# [WHAT TO WORK ON]
Edit the records below so that each occurrence of "GUI agent" becomes "UI agent", and leave every other line untouched.

# [Records]
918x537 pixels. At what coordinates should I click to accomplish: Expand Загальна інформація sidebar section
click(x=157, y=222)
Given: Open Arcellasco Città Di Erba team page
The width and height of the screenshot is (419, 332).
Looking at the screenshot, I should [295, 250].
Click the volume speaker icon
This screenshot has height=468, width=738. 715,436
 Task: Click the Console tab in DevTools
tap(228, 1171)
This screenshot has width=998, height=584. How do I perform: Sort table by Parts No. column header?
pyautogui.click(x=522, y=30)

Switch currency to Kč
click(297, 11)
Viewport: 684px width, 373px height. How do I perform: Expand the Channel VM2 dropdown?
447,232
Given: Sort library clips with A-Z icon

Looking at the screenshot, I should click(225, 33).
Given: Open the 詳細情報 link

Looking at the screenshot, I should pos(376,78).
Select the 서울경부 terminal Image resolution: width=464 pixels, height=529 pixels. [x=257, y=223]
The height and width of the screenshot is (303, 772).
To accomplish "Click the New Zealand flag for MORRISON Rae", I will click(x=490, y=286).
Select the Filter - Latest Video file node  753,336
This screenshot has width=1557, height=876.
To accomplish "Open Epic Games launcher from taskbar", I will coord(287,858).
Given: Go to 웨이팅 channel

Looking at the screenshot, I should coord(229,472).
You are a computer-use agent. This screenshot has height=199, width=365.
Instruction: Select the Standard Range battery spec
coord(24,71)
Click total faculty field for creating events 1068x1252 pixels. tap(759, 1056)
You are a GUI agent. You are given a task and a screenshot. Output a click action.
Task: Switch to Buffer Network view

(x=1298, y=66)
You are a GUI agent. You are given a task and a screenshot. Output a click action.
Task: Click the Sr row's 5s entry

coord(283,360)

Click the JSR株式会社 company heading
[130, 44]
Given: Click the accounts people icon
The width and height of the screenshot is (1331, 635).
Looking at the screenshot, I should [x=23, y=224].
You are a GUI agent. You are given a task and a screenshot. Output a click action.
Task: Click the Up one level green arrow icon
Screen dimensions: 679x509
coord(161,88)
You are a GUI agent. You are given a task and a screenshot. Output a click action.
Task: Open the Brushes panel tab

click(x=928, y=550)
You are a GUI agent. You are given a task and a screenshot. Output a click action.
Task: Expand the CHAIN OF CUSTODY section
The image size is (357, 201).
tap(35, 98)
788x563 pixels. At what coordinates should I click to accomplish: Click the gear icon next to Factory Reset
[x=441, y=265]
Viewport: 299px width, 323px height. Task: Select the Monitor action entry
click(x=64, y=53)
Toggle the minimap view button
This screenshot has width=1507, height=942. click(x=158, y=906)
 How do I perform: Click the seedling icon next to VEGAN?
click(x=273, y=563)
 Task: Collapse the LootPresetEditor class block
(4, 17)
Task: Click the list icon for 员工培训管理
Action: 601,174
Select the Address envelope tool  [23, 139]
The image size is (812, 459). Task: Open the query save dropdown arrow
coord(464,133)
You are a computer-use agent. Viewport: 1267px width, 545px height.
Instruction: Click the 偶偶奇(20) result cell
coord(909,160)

# [RESPONSE TO THE TASK]
918x537 pixels. At what coordinates should I click to accomplish: Expand Загальна інформація sidebar section
click(x=157, y=222)
Given: Open Arcellasco Città Di Erba team page
The width and height of the screenshot is (419, 332).
Looking at the screenshot, I should [295, 250].
Click the volume speaker icon
This screenshot has height=468, width=738. 715,436
 Task: Click the Console tab in DevTools
tap(228, 1171)
This screenshot has width=998, height=584. How do I perform: Sort table by Parts No. column header?
pyautogui.click(x=522, y=30)

Switch currency to Kč
click(297, 11)
Viewport: 684px width, 373px height. How do I perform: Expand the Channel VM2 dropdown?
447,232
Given: Sort library clips with A-Z icon

Looking at the screenshot, I should click(225, 33).
Given: Open the 詳細情報 link

Looking at the screenshot, I should pos(376,78).
Select the 서울경부 terminal Image resolution: width=464 pixels, height=529 pixels. [x=257, y=223]
The height and width of the screenshot is (303, 772).
To accomplish "Click the New Zealand flag for MORRISON Rae", I will click(x=490, y=286).
Select the Filter - Latest Video file node  753,336
This screenshot has width=1557, height=876.
To accomplish "Open Epic Games launcher from taskbar", I will coord(287,858).
Given: Go to 웨이팅 channel

Looking at the screenshot, I should coord(229,472).
You are a computer-use agent. This screenshot has height=199, width=365.
Instruction: Select the Standard Range battery spec
coord(24,71)
Click total faculty field for creating events 1068x1252 pixels. tap(759, 1056)
You are a UI agent. You are given a task and a screenshot. Output a click action.
Task: Switch to Buffer Network view

(x=1298, y=66)
You are a UI agent. You are given a task and a screenshot. Output a click action.
Task: Click the Sr row's 5s entry

coord(283,360)

Click the JSR株式会社 company heading
[130, 44]
Given: Click the accounts people icon
The width and height of the screenshot is (1331, 635).
Looking at the screenshot, I should [x=23, y=224].
You are a UI agent. You are given a task and a screenshot. Output a click action.
Task: Click the Up one level green arrow icon
Screen dimensions: 679x509
coord(161,88)
You are a UI agent. You are given a task and a screenshot. Output a click action.
Task: Open the Brushes panel tab

click(x=928, y=550)
You are a UI agent. You are given a task and a screenshot. Output a click action.
Task: Expand the CHAIN OF CUSTODY section
The image size is (357, 201).
tap(35, 98)
788x563 pixels. At what coordinates should I click to accomplish: Click the gear icon next to Factory Reset
[x=441, y=265]
Viewport: 299px width, 323px height. Task: Select the Monitor action entry
click(x=64, y=53)
Toggle the minimap view button
This screenshot has width=1507, height=942. click(x=158, y=906)
 How do I perform: Click the seedling icon next to VEGAN?
click(x=273, y=563)
 Task: Collapse the LootPresetEditor class block
(4, 17)
Task: Click the list icon for 员工培训管理
Action: 601,174
Select the Address envelope tool  [23, 139]
The image size is (812, 459). Task: Open the query save dropdown arrow
coord(464,133)
You are a computer-use agent. Viewport: 1267px width, 545px height.
Instruction: Click the 偶偶奇(20) result cell
coord(909,160)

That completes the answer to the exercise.